Chez Fabrizio et Lucia tout le monde se prépare joyeusement à accueillir Giannetto, le fils de la famille. De retour de l’armée, il doit épouser Ninetta qui travaille au service de ses parents. La jeune fille est impatiente de retrouver son fiancé et son père qui devrait lui aussi revenir. Lucia est agacée car elle n’envisage pas d’un très bon œil le mariage de son fils avec Ninetta qu’elle accuse de négligence. Une fourchette en argent vient justement de disparaître. Lucia et Fabrizio partent avec leur fils  pour rendre visite à un oncle en confiant le soin de la maison à Ninetta. Bientôt se présente un homme en haillons en qui la jeune fille reconnaît son père, Fernando. Ce dernier lui avoue qu’il est recherché et condamné à mort après une altercation avec son lieutenant. Il demande à sa fille de vendre à un marchand ambulant, Isacco, un couvert en argent qui constitue sa seule fortune.

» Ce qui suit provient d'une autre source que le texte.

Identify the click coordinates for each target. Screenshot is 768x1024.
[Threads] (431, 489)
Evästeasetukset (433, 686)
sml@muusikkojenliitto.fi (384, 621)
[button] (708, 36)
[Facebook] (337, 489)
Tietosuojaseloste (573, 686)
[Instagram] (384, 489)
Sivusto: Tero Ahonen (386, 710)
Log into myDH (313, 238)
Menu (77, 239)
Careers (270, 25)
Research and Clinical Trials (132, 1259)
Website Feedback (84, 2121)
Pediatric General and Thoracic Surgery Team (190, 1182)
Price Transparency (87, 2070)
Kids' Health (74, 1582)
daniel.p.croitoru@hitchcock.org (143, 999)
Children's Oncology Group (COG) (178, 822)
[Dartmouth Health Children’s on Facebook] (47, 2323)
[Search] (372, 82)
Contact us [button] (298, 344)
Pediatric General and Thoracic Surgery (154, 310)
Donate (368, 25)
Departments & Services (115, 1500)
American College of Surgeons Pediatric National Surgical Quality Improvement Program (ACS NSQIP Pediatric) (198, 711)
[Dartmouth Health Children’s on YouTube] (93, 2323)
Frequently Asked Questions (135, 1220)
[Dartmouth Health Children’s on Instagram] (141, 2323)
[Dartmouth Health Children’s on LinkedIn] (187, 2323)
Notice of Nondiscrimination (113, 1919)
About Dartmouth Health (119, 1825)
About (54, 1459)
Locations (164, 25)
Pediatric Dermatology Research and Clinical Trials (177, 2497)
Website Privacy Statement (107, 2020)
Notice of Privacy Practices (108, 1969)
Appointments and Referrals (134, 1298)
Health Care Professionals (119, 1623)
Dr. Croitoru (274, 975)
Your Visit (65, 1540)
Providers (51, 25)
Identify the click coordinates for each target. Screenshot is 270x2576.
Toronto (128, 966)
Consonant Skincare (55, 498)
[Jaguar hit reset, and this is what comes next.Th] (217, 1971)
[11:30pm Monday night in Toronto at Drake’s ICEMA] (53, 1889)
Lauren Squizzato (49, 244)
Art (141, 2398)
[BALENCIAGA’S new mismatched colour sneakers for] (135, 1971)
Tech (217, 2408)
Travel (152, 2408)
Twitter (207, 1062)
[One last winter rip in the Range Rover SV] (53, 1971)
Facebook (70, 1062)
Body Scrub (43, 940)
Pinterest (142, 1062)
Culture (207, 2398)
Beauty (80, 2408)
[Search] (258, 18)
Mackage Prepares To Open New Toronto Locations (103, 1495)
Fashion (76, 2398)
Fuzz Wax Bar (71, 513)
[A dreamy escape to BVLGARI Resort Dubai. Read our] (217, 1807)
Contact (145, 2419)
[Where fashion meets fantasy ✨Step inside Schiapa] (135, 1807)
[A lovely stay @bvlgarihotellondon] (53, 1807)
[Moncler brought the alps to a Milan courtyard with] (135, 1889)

Survient alors le Podestat du village venu courtiser Ninetta. Elle parvient à l’éloigner et elle vend comme prévu le couvert à Isacco. Mais Ninetta n’a pas vu qu’une pie vient de voler une cuiller en argent restée sur la table. Au retour des maîtres de maison, tout semble indiquer que Ninetta a volé cette cuillère pour la revendre à Isacco. Afin de ne pas compromettre son père qui est recherché comme déserteur, la jeune fille se laisse arrêter et mettre en prison.

Acte 2

Emprisonnée, Ninetta continue de résister aux avances du Podestat qui promet de la libérer si elle lui cède. Désespéré, Giannetto rend visite à sa fiancée, comme Pippo, le garçon de ferme, qui s’engage à l’aider. Au tribunal, Ninetta est condamnée à mort. Giannetto la supplie de parler pour se disculper mais elle refuse de dénoncer son père. Soudain, Fernando fait irruption dans la salle du tribunal. Il veut sauver sa fille et ne réussit qu’à se faire arrêter lui aussi. Le cortège qui conduit Ninetta au supplice se met en marche. Coup de théâtre : Pippo a retrouvé tous les objets volés dans le nid d’une pie ! Sauvée in extremis, Ninetta est  triomphalement placée dans un char décoré de fleurs. On annonce que son père va bénéficier d’une grâce royale. Chacun s’abandonne à la joie : Ninetta et Giannetto pourront enfin se marier. Seul le Podestat reste en dehors de la liesse générale.